Die Promillegrenze war bei der virtuellen Bockbierverkostung kein Problem. Foto: RC Rohrbach
Die Promillegrenze war bei der virtuellen Bockbierverkostung kein Problem. Foto: RC Rohrbach

Genau so hat es der Rotary-Club Rohrbach gemacht: Der Doppelbock wurde an die Clubmitglieder zugestellt und kurzerhand eine virtuelle Bierverkostung organisiert. Denn die rotarische Gemeinschaft soll auch in Zeiten des Lockdowns gefördert werden. „Unter diesen außergewöhnlichen Umständen ist jedes Treffen mit Freunden – wenn auch virtuell – eine schöne Bereicherung“, sagt dazu Präsident Max Jauker.
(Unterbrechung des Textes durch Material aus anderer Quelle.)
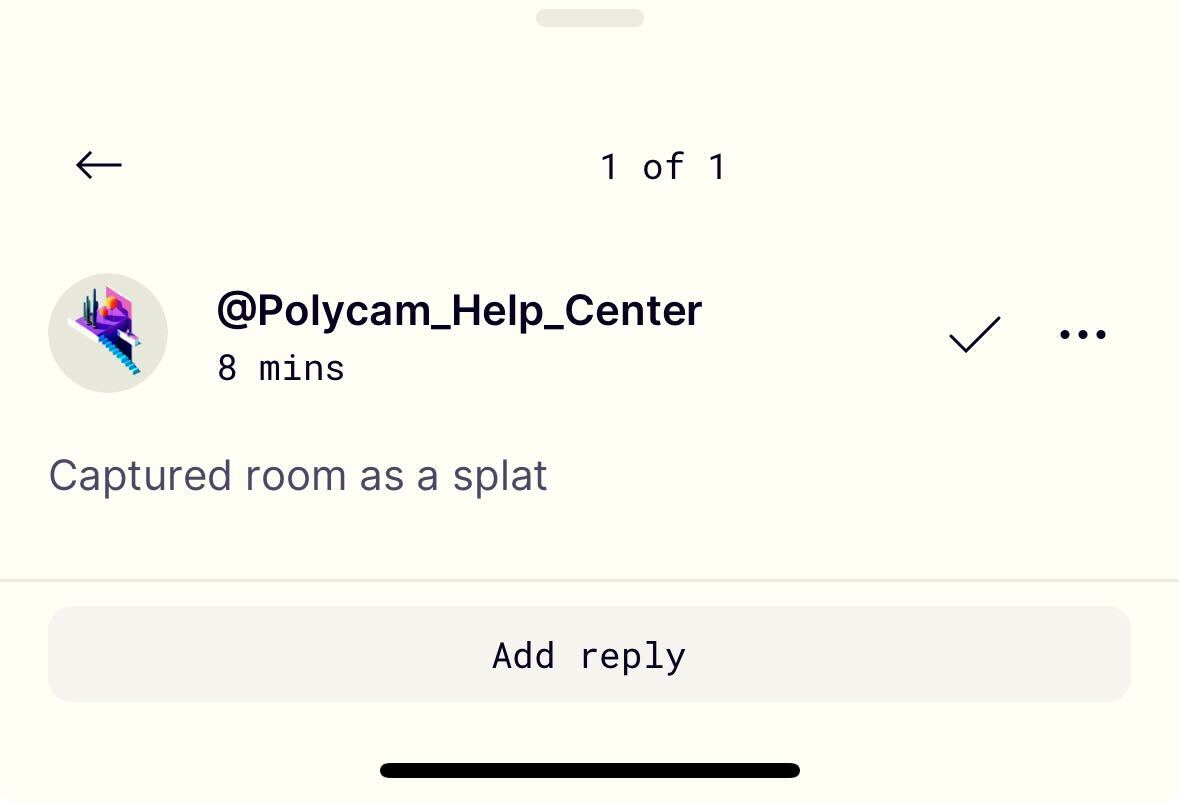Image resolution: width=1179 pixels, height=802 pixels.
Task: View the commenter's colorful staircase avatar
Action: click(x=108, y=333)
Durch die gemeinsame Verkostung führte Braumeister Reinhard Bayer mit einer ausführlichen Beschreibung: „Dunkles, in orangen Reflexen schimmerndes Gold, Malztöne, mit einem Hauch von Kräutern und fruchtiger Exotik und ein vollmundiger, beinahe cremiger Geschmack machen den Doppel Bock zur kräftigen Besonderheit.“

Designierter Präsident stellte sich vor

Auch der künftige Präsident Thomas Moser nutzte diese Gelegenheit, um sein Vorstandsteam für das kommende rotarische Jahr vorzustellen.

Und das Gute daran: Trotz einem stattlichen Alkoholgehalt von 8,5 % durfte diesmal der Doppelbock etwas ausführlicher verkostet werden – denn dank Lockdown war ja jeder schon zuhause.